Die Stücke stammen von Barron, mit je einem Beitrag von Carmen Lundy („Quiet Times“, ein Highlight) und Holland („Jacob’s Ladder“). Auf mich wirkt hier alles organisch, stimmig. Holland gerät nie (die der gerade erwähnte Mraz manchmal) in den Weg, auch dann nicht, wenn er in höhere Lagen aufsteigt. Humair finde ich eh immer wieder einen beeindruckenden Musiker, einen denkenden und mithörenden Drummer, der sehr nuanciert agiert und reagiert. Das ist schon ziemlich eindeutig Barrons Show hier, und dennoch wirkt das Trio dank der Güte der Begleiter vollkommen integriert und irgendwie durchaus gleichberechtigt. Im langen „Water Lily“ kriegt Holland ein langes Solo und lässt seinen unaufdringlich Bass singen – ich spüre hier ein gewisse Zurückhaltung, die aber dem Rahmen perfekt angepasst ist.

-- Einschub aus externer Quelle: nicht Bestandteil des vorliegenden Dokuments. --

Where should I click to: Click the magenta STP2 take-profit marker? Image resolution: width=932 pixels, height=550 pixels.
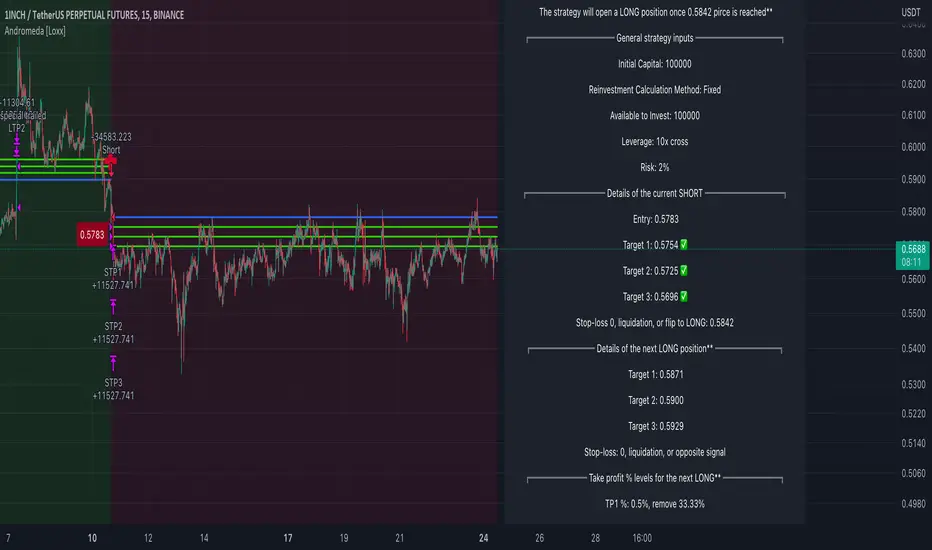[113, 305]
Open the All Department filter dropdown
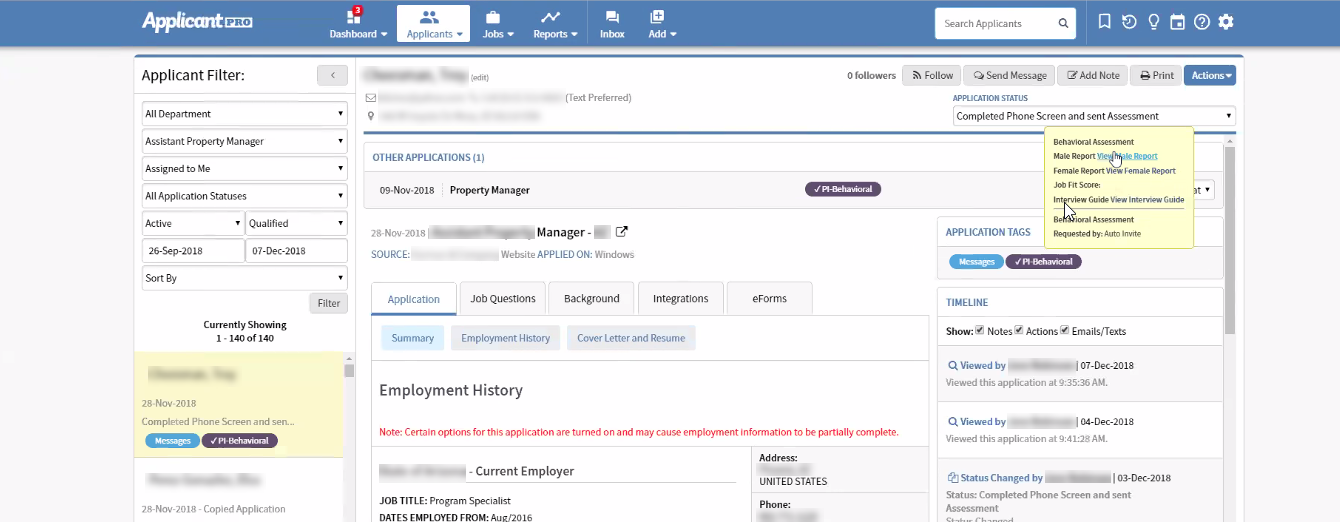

Eins der schönsten Stücke in Barrons ganzer Diskographie ist zweifellos sein „Song for Abdullah“, in dem er in die Klangwelt von Abdullah Ibrahim eintaucht, ohne sich dabei zu verleugnen – eine bezaubernde Hommage. Ganz zum Schluss gibt es mit „And Then Again“ doch noch etwas Bebop – eine Paraphrase Barrons über einen Bebop-Klassiker von Charlie Parker (ich komme gerade nicht drauf, welcher das ist), doch auch dieser gerät frisch und wirkt offen, ähnlichen Aufnahmen des Keith Jarrett Trios durchaus vergleichbar.

Trivia: ich suche grad die Öffnungszeiten eines Ladens, in den ich nachher noch will – und nebenan gibt es ein Restaurant Enja. Vermutlich kein Ort, an den ich je gehen muss, aber trotzdem witzig.